As a counterpoint, there are some issues to consider. Much of MATLAB is already compiled code, at least in the hard working parts. And what is not already compiled code is interpreted fairly efficiently. They have spent a LOT of effort to make that efficient, but there are some places where you may see gains. The result is from what has been stated here before, sometimes a gain, but sometimes even a loss in speed. Compiled code that is automatically generated need not be the most efficient code.
I see from some comments of your that your code involves multiple matrix inverses. Remember this is already something that is done by code that has been pretty heavily optimized, and it is already compiled. So if that is where your time is being spent, you will see essentially no gain from just an automatic compilation.
The net is, while you may see some gains if any, they are not going to be orders of magnitude improvements. And it may be a net loss. But if it is too slow for you, spending this effort for a 10-20% gain is arguably the wrong approach.
So what can you do for a real gain?
One option is to write your C from scratch. You need to know what you are doing, to really understand the algorithms, and to understand C. You can gain here by avoiding function call overhead, avoiding data checks, passing data more efficiently, etc.

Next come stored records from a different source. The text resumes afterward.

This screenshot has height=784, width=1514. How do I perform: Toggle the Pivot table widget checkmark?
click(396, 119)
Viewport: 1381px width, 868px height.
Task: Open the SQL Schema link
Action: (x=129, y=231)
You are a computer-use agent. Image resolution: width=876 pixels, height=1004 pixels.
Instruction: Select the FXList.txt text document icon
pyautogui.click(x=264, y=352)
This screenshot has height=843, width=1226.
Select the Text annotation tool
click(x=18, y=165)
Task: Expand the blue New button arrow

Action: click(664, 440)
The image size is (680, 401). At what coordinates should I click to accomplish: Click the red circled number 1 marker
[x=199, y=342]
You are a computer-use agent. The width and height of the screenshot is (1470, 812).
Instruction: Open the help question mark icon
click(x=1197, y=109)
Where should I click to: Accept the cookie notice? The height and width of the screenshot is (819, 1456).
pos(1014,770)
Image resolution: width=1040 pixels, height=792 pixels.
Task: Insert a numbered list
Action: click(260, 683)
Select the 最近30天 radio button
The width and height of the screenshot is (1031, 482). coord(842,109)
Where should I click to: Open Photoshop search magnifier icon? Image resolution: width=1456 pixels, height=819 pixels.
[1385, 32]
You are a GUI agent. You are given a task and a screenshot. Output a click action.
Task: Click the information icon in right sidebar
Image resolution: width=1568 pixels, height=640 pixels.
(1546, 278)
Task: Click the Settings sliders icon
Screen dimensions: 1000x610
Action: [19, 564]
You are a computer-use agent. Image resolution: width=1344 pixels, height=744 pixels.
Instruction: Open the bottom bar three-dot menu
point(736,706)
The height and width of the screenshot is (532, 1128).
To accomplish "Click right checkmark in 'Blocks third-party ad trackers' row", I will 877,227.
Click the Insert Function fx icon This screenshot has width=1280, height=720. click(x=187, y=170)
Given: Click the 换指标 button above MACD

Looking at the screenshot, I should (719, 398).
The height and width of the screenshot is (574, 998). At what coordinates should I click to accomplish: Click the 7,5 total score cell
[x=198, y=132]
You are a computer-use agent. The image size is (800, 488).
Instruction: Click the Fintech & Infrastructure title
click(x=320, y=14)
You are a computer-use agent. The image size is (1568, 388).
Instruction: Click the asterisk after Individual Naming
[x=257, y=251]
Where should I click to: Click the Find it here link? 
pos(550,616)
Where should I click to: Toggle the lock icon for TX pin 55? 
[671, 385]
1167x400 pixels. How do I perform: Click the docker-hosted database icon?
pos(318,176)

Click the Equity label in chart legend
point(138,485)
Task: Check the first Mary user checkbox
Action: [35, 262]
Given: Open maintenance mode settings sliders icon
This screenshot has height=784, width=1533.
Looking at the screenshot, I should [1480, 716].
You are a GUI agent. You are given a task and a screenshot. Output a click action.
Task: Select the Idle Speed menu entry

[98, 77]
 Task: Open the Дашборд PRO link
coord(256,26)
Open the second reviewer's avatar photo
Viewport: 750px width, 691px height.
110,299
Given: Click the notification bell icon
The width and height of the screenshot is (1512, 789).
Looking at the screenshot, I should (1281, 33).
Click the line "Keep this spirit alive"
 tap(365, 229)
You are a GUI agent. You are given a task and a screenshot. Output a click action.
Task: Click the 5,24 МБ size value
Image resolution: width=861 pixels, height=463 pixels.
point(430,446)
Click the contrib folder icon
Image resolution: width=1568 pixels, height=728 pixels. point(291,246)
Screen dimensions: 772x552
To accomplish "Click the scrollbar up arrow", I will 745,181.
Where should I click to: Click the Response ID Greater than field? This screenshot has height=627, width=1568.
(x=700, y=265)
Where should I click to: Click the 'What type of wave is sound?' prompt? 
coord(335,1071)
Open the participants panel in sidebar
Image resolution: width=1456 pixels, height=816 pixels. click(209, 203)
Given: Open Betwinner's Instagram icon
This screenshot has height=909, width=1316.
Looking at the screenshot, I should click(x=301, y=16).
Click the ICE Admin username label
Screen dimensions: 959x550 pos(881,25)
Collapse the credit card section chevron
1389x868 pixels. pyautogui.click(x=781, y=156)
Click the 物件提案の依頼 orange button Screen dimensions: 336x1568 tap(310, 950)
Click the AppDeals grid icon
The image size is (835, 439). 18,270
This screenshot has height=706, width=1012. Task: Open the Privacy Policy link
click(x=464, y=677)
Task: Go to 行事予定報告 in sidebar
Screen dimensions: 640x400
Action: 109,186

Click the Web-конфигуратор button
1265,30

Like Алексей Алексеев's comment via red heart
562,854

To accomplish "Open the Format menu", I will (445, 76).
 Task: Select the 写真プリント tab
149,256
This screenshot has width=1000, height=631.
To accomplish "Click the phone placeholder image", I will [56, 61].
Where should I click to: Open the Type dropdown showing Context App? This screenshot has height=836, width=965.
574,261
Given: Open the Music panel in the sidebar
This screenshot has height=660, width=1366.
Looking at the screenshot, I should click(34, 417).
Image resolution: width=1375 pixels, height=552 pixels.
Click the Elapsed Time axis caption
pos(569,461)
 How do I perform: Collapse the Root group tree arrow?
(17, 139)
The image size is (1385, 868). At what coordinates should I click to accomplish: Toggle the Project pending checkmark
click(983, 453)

The alternative is to work in MATLAB. And here is where you can start to make some real gains, if you can use tools like the profile tool to determine where the bottlenecks are in your code, and how to reduce/avoid them.
One approach that can sometimes be a gain is to use the parallel computing toolbox. This can be of use if the code is not already automatically using multiple cores on your machine. MATLAB often does this on bogger problems, when possible.
Best can be the algorithmic improvements. Here you can indeed find various algorithms that can offer orders of magnitude improvements. But this requires fully rethinking how you are soving the problem.